Enrique no iba a ninguna parte sin su moneda. Aunque hacía años que estaba fuera de circulación, lo primero que buscaba Enrique en sus bolsillos antes de salir a la calle era su moneda. Nunca jugaba con ella, ni la enseñaba,ni dejaba que otros la tuvieran en su lugar. La mantenía siempre en el bolsillo, o en la cartera, o en cualquier parte cercana a su cuerpo.
Era su precio, decía. De cara a la galería, sus explicaciones siempre derivaban en supersticiones y manías de fortuna. Todo aquel que supiera de la moneda de Enrique y su obsesión con respecto a ella no tardaba en suponer que era su pata de conejo, su amuleto de la suerte. Enrique no hacía nada por sacar del error a esas personas. Sin embargo, sólo unos pocos conocíamos la verdadera implicación de la moneda.

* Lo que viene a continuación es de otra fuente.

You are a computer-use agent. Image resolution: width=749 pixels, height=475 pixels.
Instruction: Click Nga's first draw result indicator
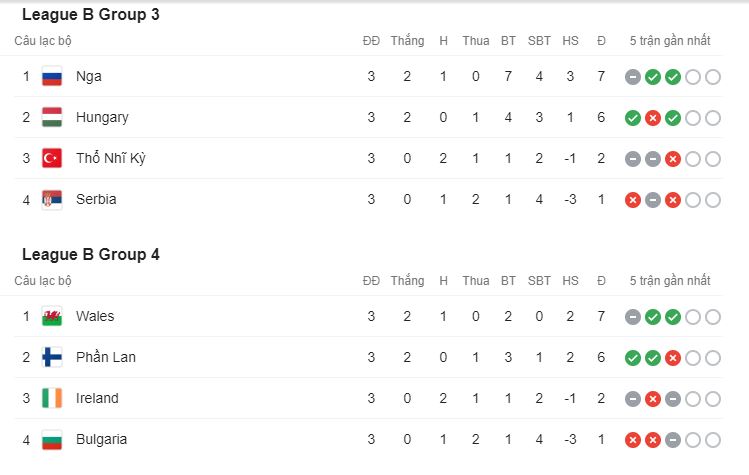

Como ya he dicho, era su precio. De pequeño la recibió de su abuelo más como regalo de significado emocional que económico. Era un duro gordo, de antes de la guerra civil. Plateado y enorme, no podías comprar nada con él. Pero el día que la tuvo por primera vez en el bolsillo, el autobus en que iban su abuelo y él rebasó la mediana y se estrelló contra otro coche. Enrique sólo sufrió dos semanas de hospital, pero el abuelo murió con la mano agarrándose el pecho. Los médicos dijeron que fue una reacción típica: el abuelo tuvo un ataque al corazón antes del choque y allí fue donde llevó la mano en un último gesto de desesperación. Enrique, por el contrario, estimó que su abuelo se asía al bolsillo de la chaqueta donde antes, quién sabe durante cuantos años, había guardado la moneda.

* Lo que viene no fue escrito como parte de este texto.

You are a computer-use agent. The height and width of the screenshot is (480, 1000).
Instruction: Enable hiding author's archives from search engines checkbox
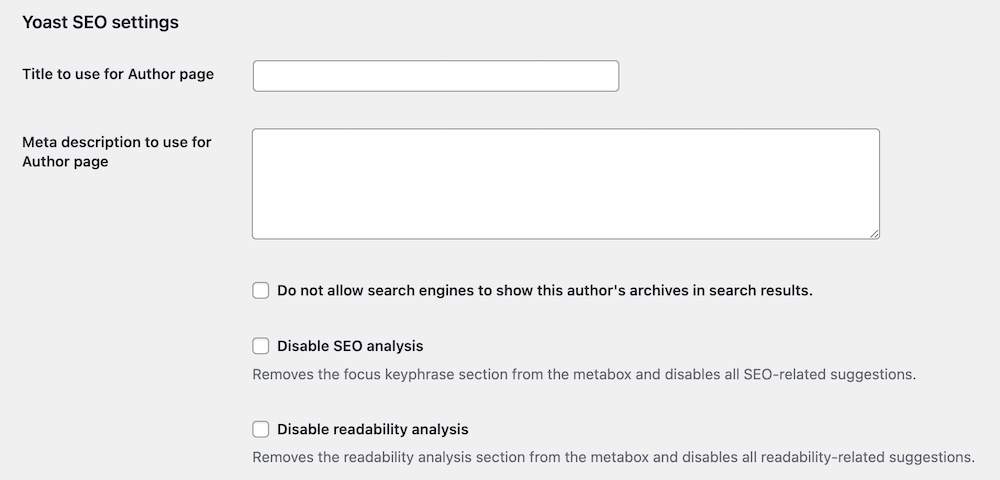tap(260, 291)
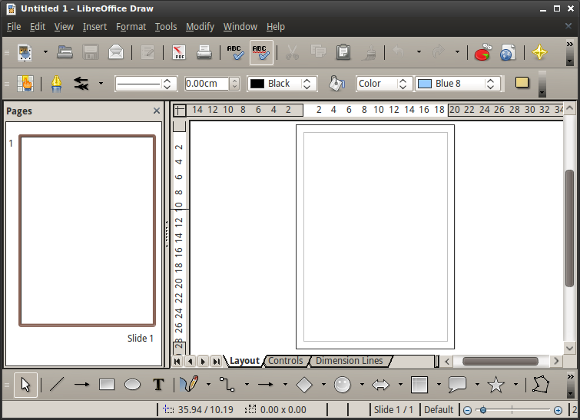Switch to the Dimension Lines tab
580x420 pixels.
tap(349, 360)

Así que a partir de entonces no abandonó jamás aquel regalo. Su intención era morir con él, y si era posible, pedir a alguien como último deseo que le alojara la moneda en la boca, bajo la lengua. Así podría acercarse a Caronte y pagar el precio al otro lado, pero no el suyo. El abuelo había muerto sin el peaje para el barquero del Estigia, y Enrique pensaba pagarlo con los intereses de su propia alma.

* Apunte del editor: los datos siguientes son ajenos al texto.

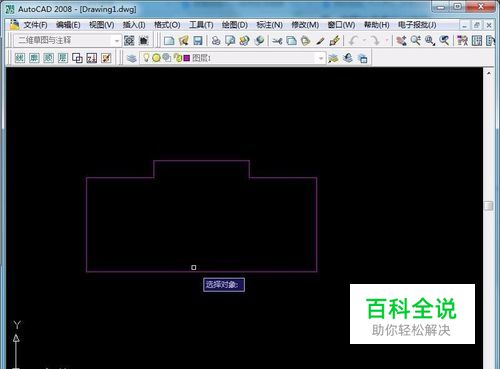Viewport: 500px width, 369px height.
Task: Click the Undo arrow icon
Action: point(354,41)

Esa, suponemos algunos, es la losa que Enrique mantenía sobre sí mismo y que le obligaba a caminar tan encorvado. Vivir lo suficiente para que su abuelo descansara donde se merecía, y no donde Enrique le había obligado a hacer (creo ser yo el único en saber, tras una noche de excesiva bebida, que si Enrique obtuvo la moneda fue por su capricho en que el abuelo se la cediera, y no por voluntad propia de este último). Su familia trató de quitarle dicha idea de la mente, convencidos de que encadenaría su futuro a un falso sentimiento de culpabilidad.
Sin embargo, Enrique vivió mucho. Sobrevivió a sus hermanos, a su esposa y a más de un amigo. Pero poco a poco iba alejándose de este mundo. Se recluía en sí mismo, con la esperanza de que vinieran a llevárselo de una vez. En la última etapa de su vida deliraba, pensando que aquella moneda no era ningún precio por un sitio en la barca, ni para pagarle a San Pedro las llaves; ahora resultaba que aquella moneda otorgaba la inmortalidad, y que su abuelo se había deshecho de ella para poder irse al otro mundo en paz. Todos los días, en la taberna, inventaba una nueva historia para aquel duro que no había perdido un ápice de brillo.
Creyera lo que creyera Enrique, fuera lo que fuera la moneda, un día la muerte lo sorprendió en casa de sus hijos, por medio de un terrible infarto. Nadie le encontró la moneda, probablemente porque su nieto, seducido por el fulgor que desprendía, se la había robado del bolsillo en un momento de descuido. Este, más que suponer nada especialmente místico, la vendió a un numismático por menos, mucho menos, de lo que esperaba. Así son las cosas.